So let's focus on that mission. Most Iraqi insurgents have no interest in al-Qaida's aims—by and large, they oppose its ideology—but some have cooperated with the jihadists in order to advance their common interest of defeating the American occupation. We should be doing everything possible to give the insurgents a reason—to make it in their interest—to cooperate with us, in order to advance the common interest of pre-emptively defeating a possible occupation by al-Qaida.

We're doing this already in Anbar. Are we maneuvering to do it in other provinces with other insurgencies? It's unclear. I hope so. Iraq is not going to be a Western, secular democracy.

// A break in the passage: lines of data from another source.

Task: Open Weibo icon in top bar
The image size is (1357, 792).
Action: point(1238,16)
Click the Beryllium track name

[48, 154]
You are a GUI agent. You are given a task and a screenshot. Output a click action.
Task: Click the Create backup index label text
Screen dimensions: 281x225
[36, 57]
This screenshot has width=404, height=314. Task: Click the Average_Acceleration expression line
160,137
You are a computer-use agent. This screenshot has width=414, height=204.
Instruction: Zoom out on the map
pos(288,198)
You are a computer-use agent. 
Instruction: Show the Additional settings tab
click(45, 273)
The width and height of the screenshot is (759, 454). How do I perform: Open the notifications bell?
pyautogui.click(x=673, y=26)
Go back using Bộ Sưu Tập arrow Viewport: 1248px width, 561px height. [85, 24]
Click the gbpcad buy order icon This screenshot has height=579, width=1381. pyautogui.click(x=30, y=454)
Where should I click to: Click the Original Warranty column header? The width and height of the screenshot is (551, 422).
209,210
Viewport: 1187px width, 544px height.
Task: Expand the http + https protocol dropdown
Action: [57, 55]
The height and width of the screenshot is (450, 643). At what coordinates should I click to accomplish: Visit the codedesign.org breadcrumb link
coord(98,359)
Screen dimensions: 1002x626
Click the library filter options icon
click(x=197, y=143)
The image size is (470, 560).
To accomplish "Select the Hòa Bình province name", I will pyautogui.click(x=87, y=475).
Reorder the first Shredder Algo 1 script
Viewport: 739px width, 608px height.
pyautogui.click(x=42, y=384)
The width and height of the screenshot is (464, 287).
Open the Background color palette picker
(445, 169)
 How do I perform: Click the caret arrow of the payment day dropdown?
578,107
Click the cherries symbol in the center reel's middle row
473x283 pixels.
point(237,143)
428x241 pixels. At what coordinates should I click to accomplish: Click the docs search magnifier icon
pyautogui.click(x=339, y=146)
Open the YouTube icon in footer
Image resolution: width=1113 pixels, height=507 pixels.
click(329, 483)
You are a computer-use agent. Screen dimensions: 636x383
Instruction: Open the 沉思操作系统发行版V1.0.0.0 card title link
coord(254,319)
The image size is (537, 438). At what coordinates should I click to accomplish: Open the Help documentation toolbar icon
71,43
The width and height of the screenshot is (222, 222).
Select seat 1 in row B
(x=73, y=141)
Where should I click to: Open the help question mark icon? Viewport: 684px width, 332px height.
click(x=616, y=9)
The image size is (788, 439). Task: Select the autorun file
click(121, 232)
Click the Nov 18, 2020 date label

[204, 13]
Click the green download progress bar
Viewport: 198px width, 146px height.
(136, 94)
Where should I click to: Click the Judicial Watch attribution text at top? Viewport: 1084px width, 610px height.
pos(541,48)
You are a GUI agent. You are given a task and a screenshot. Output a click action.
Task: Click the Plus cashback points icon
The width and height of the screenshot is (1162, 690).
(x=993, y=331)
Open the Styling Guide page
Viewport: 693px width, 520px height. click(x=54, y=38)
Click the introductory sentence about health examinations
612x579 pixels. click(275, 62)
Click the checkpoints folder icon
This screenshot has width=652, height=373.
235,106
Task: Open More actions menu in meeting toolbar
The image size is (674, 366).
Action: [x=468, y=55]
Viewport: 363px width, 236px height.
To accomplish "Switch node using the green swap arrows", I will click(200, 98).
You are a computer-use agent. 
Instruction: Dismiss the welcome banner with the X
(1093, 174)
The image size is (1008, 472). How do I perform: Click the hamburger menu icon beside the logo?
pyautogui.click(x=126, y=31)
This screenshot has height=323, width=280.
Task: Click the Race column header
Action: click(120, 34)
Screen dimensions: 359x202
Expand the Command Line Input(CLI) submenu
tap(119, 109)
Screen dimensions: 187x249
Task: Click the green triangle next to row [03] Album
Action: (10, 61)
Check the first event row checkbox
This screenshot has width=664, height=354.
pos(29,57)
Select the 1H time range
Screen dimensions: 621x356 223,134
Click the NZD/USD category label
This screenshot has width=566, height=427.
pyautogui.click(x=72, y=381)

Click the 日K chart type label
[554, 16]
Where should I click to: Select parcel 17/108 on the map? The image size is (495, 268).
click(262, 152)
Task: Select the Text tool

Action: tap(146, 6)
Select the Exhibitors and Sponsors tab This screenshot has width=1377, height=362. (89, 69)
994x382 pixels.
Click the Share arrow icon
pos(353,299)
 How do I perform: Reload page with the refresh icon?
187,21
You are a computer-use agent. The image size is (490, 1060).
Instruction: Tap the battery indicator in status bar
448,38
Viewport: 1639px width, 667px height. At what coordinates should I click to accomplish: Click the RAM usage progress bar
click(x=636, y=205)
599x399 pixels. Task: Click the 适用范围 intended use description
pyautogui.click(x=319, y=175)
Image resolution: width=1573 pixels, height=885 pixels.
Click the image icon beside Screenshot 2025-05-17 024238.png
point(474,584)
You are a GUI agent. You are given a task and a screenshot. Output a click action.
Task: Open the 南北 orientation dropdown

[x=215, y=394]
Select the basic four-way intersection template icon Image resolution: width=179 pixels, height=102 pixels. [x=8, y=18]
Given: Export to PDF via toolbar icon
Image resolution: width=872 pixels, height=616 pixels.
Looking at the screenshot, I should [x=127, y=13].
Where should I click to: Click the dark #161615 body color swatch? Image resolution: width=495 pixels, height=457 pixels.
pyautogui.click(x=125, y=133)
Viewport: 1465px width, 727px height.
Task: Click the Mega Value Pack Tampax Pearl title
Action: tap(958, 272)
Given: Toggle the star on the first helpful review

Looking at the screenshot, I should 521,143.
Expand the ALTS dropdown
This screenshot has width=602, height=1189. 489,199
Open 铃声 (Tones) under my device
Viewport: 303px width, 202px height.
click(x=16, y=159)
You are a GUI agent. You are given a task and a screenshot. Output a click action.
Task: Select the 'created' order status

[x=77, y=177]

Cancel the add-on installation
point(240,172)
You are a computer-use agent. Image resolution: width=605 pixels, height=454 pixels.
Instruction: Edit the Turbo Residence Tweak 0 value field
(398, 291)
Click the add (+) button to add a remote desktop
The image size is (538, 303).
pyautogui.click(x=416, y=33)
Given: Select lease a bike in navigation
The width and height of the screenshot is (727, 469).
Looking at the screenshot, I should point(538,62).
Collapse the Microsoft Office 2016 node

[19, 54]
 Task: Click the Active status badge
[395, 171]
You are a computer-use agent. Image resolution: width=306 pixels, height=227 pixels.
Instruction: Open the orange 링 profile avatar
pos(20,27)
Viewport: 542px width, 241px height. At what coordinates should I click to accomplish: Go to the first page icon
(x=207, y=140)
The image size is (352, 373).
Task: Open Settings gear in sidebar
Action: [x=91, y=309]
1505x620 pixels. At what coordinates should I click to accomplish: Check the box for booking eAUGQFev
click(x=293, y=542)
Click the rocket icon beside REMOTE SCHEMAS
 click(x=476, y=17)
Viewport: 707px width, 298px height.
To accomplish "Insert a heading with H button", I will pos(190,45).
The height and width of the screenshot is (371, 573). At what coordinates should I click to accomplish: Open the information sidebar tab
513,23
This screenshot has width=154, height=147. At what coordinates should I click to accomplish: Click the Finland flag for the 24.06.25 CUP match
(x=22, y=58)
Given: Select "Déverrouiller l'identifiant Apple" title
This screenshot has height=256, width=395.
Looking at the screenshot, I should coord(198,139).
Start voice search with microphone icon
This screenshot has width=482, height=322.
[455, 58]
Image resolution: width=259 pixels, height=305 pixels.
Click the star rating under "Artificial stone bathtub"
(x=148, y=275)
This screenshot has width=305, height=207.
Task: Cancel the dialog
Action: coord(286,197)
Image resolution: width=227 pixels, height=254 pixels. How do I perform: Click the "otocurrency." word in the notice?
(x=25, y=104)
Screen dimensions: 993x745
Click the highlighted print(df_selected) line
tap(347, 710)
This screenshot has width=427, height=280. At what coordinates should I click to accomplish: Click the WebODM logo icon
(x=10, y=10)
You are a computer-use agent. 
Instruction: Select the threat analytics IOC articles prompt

It's not going to be a country that embraces any of those three words, at least not anytime soon—and not likely as a result of the surge. Let's try at least to avoid the compounding disaster of handing al-Qaida a victory.

Now here comes the cold-blooded part. These deals with the lesser devils may require a commitment from us to get out of Iraq by a certain date. At minimum, they will probably require a commitment to abandon the counterinsurgency campaign. And this, in turn, probably means abandoning the Iraqi people to the ravages of a civil war far bloodier than they've endured thus far—in part because the deals will have strengthened the sectarian warlords with whom we will have been dealing.

If Bush and his officials go this route, and if their consciences ache a little at its consequences, they should start now to pave a smoother path. There are a few ways to do this.

First, let more fleeing Iraqis enter the United States, and give special attention to those who have worked for the U.S. military and embassy—as translators, drivers, informers, or whatever—and who, as a result, face certain death once we withdraw. It is a disgrace that the town of Sodertalje, Sweden—population 60,000—took in twice as many Iraqi refugees last year as the number taken in by the entire United States. (Sweden as a whole took in 20,000; the United States 7,000.)

Second, inside Iraq, Sunni Arabs living in Shiite areas and Shiites living in Sunni areas might be encouraged to move. The U.S. and Iraqi troops currently engaged in counterinsurgency might be redirected to protect these citizens as they move and to help set them up in new areas. That way, if and when a civil war erupts, the opportunities for "ethnic cleansing" will have been, at least to some extent, pre-empted.

Third, set up a diplomatic conference of all the neighboring countries, immediately—if not to settle the political conflict in Iraq (a near-impossible task), then at least to keep the conflict from spreading and to ameliorate its human toll.

For instance, a refugee crisis is gripping the region. Food prices are skyrocketing in Syria as a result of the 1.4 million Iraqis who have fled across its border, with another 30,000 entering each month. About 750,000 refugees are in Jordan, 80,000 in Egypt, 200,000 in the Gulf States. If those countries' governments weren't so keen to meddle into Iraq's trouble before, they might be roused to do so now.

The basic fact, which nearly everyone at this point recognizes, is that we're leaving—not right away, but likely sometime before Iraq settles into the league of stable, civilized nations. The aim now should be to minimize the disaster, to keep our biggest enemies from claiming victory, to redeem something from this dreadful war.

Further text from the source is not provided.